His compensation last year – INR 10.7cr
His total investment in ITC – INR 11cr (at current valuation after doubling) – I think pretty much entirely through options over the years (by diluting shareholders) which I guarantee you he will keep selling.
He has been at ITC since 1986! – 37 years. (probably higher than the average age of a valuepickr participant)
Screener has insider trades since 2018 September – I have found 3 buys (amongst 100s of sells) by some employees/relatives buying insignificant qty of shares (two are of 100 shares by some relative and another is 2000 shares)
The purchaser of 2000 shares is this guy who runs a small part of the FMCG business
S Puri has only sold.
ITC effectively has no controlling shareholder, no parent, no promotor – no maa/baap.
There is no accountability – and the management doesn’t have enough skin in the game. They do not disclose how the bonus/performance element of compensation is determined.
Despite all the media/valuepickr/retail investor ferment about demerger – I will be very surprised if that happens – because the management has no incentive to do so – read empire building. They cannot justify paying high salaries otherwise.
“Yes we have discussed at board level blah blah blah blah”
Not that hotel demerger is going to create any significant value.
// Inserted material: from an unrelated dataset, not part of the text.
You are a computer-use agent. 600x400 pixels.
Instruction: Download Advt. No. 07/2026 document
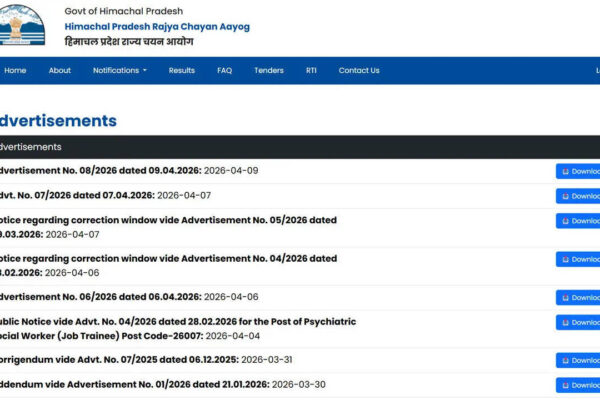click(x=579, y=196)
Instead:
-
Demerge FMCG and Agri into one entity – aggressively grow, acquire, gain scale, increase availability then focus on margins.
-
Demerge Tobacco – maintain share, drive op lev, build RRP business (import tech from BAT and lobby govt to create policy), return 95% of cashflow to shareholders annually and lever up to 1-2x EBITDA and refinance with a big dividend or buyout a big shareholder (SUUTI maybe or buyout BAT’s stake in all non-tobacco assets)
-
Demerge Paper – stabilise margins and grow.
-
Maybe sell ITC Infotech – I don’t even know what this business does and I don’t think most shareholders do either (maybe ask on the concall ??? – doesn’t happen of course) and if you ask management they’ll do some word vomit about IT services etc.
Wouldn’t be surprised if the business is mostly internal to other ITC businesses. -
Maybe demerge hotels – create a pure-play luxury ITC hotel management company – sell more assets to a Brookfield/KKR fund (retain only flagship properties) and get into 10-20 year mgmt contracts.
A fairly asset-light business with long-term contracts (SaaS much?) and ownership of some flagship properties (already paid for) allow mgmt to effectively experiment and increase value prop (R&D) – these businesses are worth a lot folks.
That said all of that is wishful thinking because it won’t happen.
For one minute assume that my plan is a good one and it happens – tell me about the future of S Puri and where he sits and how he takes home 11cr a year (and growing)
Now if ITC is a large majority of S Puri’s net worth – suddenly he starts behaving like a responsible fiduciary rather than a hired hand.
I know my thread(s) may feel like a rant – but come on folks. We are here to discuss and be critical – not to defend the management. It is the management’s job to serve investors.
Sure price drives narrative (bhav bhagwan che) and re-rating has driven the performance. But tell me what has management done to drive re-rating?
Business performance was down, which has reverted to mean. The least the management could do is to run the businesses well.
Govt didn’t raise taxes (as much) – that helped sentiment and will help volumes.
And from a fairly poor sentiment (meme stock) to now – that’s basically sentiment mean reversion.
The one thing management has done is to stop hoarding cash (any more – there’s still a massive pile btw) and have a high payout policy and say they’re going to an asset-right strategy for hotels. (whatever that means and not that hotel is a value driver for this business – but surely investors pay attention to it so it is a sentiment driver)
And FWIW – I’ve had a 2x in ITC – but I don’t think I give credit to the management for that like they’ve been some wonderful stewards of capital.
P.S.
Why do companies like Alkyl Amines, Dmart, Berger Paints, TCS do con calls where the CEO shows up – promoters own > 70% of the company. Unless the promotor wants to do something – minority shareholders in theory have no say. Because they are good fiduciaries of minority shareholders’ capital.